The man slowly nodded. ‘I’ll show you.’

‘Good boy. Then we get your missus and the kids down and you tell her goodbye. The sooner we get going, the better.’

Some hours later, lying awake on a bare mattress, on the floor of a cold room in a building on the Northside of Dublin, Angela tried to understand why she hadn’t been paralysed with fear when the gang leader said he was taking her. All along, from the moment she first walked out into the hall and saw the men in the masks, it was like there was a low-voltage current running through her insides. It was fright and dread and uncertainty, but when the gang leader said what he said, her mind pushed the fear into some hidden crevice and narrowed itself down to the tasks at hand. Calming the kids, and calming her husband.

‘Mum?’

Luke was the immediate problem. Saskia seemed to have decided that this, whatever it was, was too big for her to figure out. It was something for the adults to deal with. Her lips tight, her arms folded across her chest, she shut herself off from whatever was happening.

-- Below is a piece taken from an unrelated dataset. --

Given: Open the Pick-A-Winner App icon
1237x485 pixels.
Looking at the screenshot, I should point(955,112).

Luke, a year younger, was on the edge of hysteria, his eyes watery, his cheeks red.

‘The man was shouting because he’s in a hurry, Luke. You know the way grown-ups can get flustered when they’re in a hurry and things aren’t going well?’ It wasn’t working. The doubtful look on Luke’s face deepened. The explanation, even coming from his mother, didn’t come close to accounting for the ferocity he had witnessed. Needing to give him something to build a hope around, Angela continued. ‘I have to show him the way to where he wants to go. And then I’ll be back, OK?’

‘No, Mum—’

It took a while, and Angela knew that at any moment the gang leader might come storming back up the stairs, shouting. She spoke quickly, soothingly, and she knew that no words would do the job, that there was a price the kids would have to pay and nothing she could do would change that. She stayed with them as long as she dared and when she brought the kids down the stairs, one each side of her, their hands in hers, Justin and the four gang members were in the hall, waiting. She saw that Justin’s hands were now unbound.

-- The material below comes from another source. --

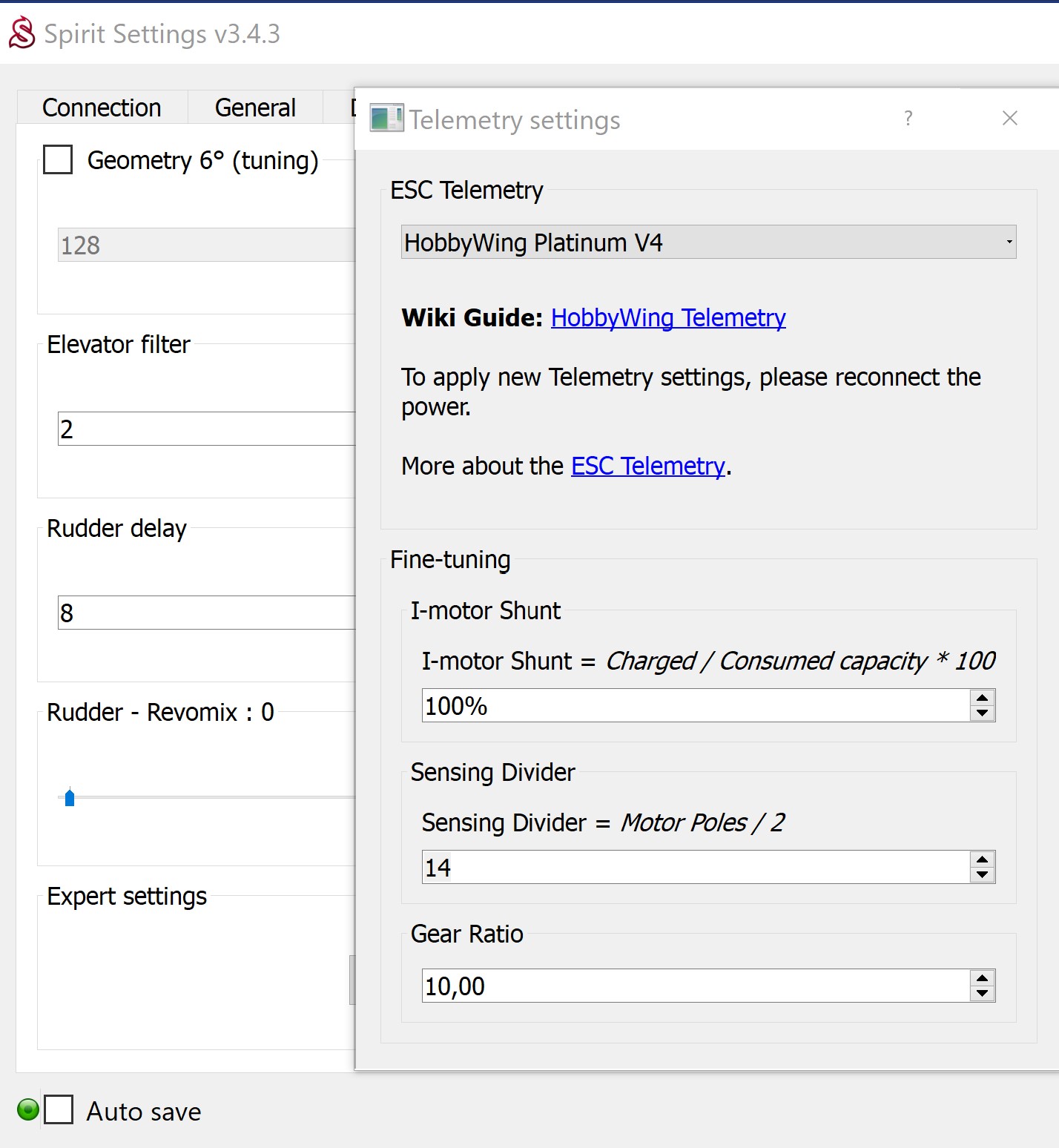Open the HobbyWing Telemetry wiki link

Luke couldn’t look anywhere but at the four masked faces, his mouth open, his hand tightly gripping Angela’s hand. She tried not to imagine what this sight was doing to the children. At least there were no guns on view. Angela had to pull gently to ease Luke down one step and then another.

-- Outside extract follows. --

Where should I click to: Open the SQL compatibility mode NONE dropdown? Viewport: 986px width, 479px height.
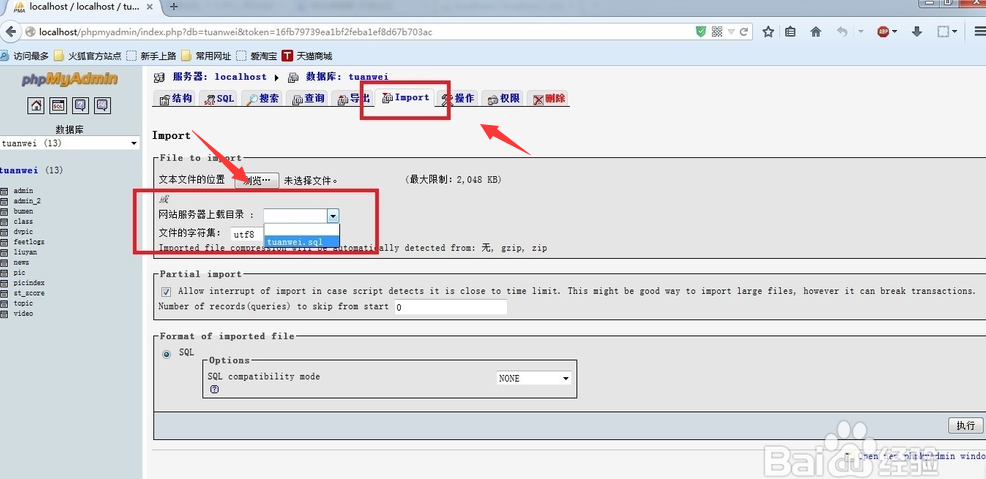tap(534, 378)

At the bottom of the staircase, Angela gently disengaged from Luke and Saskia. Justin hugged the kids tightly and took their hands. As she backed away, their eyes stayed on their mother. Justin didn’t dare release his grip on them, even for the time it would take to briefly touch his wife. His voice a strained imitation of normality, he said to Angela, ‘We’ll, you know, we’ll go sit down.’ With his head, he gestured towards the living room. Angela nodded. They held eye contact for some moments, then Justin was gone, shepherding the kids away. The sound of Luke’s sobbing could be heard as soon as the living-room door closed behind him.